__Exercise requirements__
Set out the entries from the line containing "click on Add" through the line containing "link between sleep apnea and TMJ disorder is" as a Markdown table with the columns Row and Line, where each row holds a row number and one line. Leave out blank lines.

## Begin

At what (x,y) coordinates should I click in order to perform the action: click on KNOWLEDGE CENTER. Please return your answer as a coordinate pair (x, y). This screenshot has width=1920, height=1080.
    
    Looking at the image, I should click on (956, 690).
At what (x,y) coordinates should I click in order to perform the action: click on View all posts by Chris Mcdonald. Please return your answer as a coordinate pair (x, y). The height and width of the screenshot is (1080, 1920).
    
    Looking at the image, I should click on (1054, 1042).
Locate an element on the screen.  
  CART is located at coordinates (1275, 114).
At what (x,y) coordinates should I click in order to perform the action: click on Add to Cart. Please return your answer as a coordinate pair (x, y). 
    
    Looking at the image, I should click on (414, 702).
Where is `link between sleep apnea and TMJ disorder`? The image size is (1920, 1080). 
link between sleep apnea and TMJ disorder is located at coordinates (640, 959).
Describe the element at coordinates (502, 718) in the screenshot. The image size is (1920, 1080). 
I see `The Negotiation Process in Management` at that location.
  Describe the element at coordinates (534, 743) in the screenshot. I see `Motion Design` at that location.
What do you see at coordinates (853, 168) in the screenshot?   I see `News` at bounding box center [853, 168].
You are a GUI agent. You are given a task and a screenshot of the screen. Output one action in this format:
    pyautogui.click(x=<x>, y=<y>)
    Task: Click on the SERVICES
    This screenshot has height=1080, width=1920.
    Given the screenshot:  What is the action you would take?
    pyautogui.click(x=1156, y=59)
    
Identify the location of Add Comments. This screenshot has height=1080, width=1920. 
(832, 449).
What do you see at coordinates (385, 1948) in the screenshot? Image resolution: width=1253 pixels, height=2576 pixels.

## End

__Response to the task__
| Row | Line |
|---|---|
| 1 | At what (x,y) coordinates should I click in order to perform the action: click on Add to Cart. Please return your answer as a coordinate pair (x, y).  |
| 2 |     Looking at the image, I should click on (414, 702). |
| 3 | Where is `link between sleep apnea and TMJ disorder`? The image size is (1920, 1080).  |
| 4 | link between sleep apnea and TMJ disorder is located at coordinates (640, 959). |